WORK REQUEST:
Select the lines of the records containing the word "will" and list them.

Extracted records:
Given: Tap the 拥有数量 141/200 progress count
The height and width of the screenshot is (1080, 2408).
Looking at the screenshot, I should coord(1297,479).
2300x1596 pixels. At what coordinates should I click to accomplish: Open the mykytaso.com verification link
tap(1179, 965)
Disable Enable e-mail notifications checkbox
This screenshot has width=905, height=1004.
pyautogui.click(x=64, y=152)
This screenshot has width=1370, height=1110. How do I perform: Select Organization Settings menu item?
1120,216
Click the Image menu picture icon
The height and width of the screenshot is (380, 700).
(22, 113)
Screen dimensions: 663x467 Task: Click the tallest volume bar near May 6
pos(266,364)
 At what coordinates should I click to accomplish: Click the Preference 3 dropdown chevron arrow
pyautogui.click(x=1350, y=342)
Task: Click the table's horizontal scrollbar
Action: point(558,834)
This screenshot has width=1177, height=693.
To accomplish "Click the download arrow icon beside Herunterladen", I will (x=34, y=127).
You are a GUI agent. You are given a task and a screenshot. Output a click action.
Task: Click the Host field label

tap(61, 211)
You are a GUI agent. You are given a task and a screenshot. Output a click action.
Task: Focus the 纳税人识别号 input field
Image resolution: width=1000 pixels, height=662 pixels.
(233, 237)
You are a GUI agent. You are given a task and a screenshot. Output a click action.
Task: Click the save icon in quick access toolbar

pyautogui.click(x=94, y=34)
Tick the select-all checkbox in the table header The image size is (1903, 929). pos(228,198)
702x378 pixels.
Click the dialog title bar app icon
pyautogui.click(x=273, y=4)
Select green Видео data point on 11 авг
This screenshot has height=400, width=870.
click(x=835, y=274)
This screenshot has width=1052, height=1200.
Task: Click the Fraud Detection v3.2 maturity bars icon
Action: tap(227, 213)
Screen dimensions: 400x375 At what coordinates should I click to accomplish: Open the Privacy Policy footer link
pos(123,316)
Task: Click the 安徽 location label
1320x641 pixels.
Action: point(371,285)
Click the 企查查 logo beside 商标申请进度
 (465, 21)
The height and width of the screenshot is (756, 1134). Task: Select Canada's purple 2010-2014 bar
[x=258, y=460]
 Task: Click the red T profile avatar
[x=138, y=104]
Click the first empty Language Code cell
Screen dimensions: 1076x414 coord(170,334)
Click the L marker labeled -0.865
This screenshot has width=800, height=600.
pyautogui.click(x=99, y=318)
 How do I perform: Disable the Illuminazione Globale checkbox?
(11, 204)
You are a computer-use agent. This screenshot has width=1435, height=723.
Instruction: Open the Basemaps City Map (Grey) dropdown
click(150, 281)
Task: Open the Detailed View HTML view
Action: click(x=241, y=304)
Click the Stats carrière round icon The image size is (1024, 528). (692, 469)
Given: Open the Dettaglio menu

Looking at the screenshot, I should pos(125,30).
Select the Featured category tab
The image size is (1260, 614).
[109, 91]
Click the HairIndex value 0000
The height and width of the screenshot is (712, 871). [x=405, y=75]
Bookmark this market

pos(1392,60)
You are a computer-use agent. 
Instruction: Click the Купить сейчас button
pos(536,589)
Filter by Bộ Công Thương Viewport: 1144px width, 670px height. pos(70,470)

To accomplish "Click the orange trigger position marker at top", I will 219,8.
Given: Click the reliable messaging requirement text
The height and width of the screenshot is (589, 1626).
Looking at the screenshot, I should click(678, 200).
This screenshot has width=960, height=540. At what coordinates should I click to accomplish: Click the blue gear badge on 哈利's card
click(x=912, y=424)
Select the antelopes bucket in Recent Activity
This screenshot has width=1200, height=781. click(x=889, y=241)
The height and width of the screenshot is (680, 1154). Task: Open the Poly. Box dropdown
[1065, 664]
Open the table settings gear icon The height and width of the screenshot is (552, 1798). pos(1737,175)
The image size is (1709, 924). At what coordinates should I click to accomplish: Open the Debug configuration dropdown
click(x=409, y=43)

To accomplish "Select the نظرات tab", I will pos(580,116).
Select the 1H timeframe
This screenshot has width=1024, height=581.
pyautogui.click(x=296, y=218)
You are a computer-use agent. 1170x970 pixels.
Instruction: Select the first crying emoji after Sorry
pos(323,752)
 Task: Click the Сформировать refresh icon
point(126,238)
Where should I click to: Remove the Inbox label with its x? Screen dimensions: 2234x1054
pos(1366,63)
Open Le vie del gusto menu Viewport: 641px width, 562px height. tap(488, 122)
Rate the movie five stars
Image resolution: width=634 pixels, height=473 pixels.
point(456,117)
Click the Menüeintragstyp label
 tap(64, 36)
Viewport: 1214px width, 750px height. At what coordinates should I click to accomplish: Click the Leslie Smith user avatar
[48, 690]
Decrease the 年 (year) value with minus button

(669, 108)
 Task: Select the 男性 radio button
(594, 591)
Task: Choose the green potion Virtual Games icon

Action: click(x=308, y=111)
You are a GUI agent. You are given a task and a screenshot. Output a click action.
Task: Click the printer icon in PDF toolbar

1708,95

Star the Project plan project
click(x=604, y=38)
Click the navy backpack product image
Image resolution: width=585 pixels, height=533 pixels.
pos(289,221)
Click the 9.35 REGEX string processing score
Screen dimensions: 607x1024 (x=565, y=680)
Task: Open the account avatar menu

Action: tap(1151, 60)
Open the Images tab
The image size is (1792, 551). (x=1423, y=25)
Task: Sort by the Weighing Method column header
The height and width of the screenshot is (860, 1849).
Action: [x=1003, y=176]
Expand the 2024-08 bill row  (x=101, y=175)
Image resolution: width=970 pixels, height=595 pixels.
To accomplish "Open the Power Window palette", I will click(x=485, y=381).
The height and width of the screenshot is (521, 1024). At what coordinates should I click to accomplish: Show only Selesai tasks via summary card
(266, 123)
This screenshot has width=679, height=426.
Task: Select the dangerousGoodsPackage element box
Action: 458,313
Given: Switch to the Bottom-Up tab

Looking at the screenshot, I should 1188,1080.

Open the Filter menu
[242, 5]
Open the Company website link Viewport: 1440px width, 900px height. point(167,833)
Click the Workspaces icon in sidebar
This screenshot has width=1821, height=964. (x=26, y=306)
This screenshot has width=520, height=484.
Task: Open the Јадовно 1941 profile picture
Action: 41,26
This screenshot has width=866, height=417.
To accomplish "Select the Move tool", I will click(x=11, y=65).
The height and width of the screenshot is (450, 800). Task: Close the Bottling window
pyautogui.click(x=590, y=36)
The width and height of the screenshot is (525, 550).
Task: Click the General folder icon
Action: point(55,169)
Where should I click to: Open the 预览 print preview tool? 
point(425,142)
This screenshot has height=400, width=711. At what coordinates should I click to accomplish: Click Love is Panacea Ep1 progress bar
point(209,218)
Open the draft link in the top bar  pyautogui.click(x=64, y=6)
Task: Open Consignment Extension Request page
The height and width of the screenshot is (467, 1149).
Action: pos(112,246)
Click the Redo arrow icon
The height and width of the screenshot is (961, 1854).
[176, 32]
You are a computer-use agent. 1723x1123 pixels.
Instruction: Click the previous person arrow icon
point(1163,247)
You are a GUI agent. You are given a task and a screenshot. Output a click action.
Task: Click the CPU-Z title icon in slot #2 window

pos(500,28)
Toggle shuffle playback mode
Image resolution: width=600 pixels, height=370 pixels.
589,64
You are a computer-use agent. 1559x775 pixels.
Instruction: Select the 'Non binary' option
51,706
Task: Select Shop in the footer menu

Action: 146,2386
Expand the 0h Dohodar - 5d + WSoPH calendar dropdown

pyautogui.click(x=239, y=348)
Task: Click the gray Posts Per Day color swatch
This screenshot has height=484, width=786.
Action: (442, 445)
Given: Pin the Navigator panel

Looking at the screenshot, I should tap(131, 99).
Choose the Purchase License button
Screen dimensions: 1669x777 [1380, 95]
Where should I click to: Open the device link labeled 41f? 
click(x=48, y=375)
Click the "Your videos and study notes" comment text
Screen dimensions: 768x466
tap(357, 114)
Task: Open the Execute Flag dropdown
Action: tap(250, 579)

SOLUTION FOR THIS EXERCISE:
To accomplish "Click the download arrow icon beside Herunterladen", I will (x=34, y=127).
To accomplish "Click the orange trigger position marker at top", I will 219,8.
To accomplish "Select the نظرات tab", I will pos(580,116).
To accomplish "Open the Power Window palette", I will click(x=485, y=381).
To accomplish "Select the Move tool", I will click(x=11, y=65).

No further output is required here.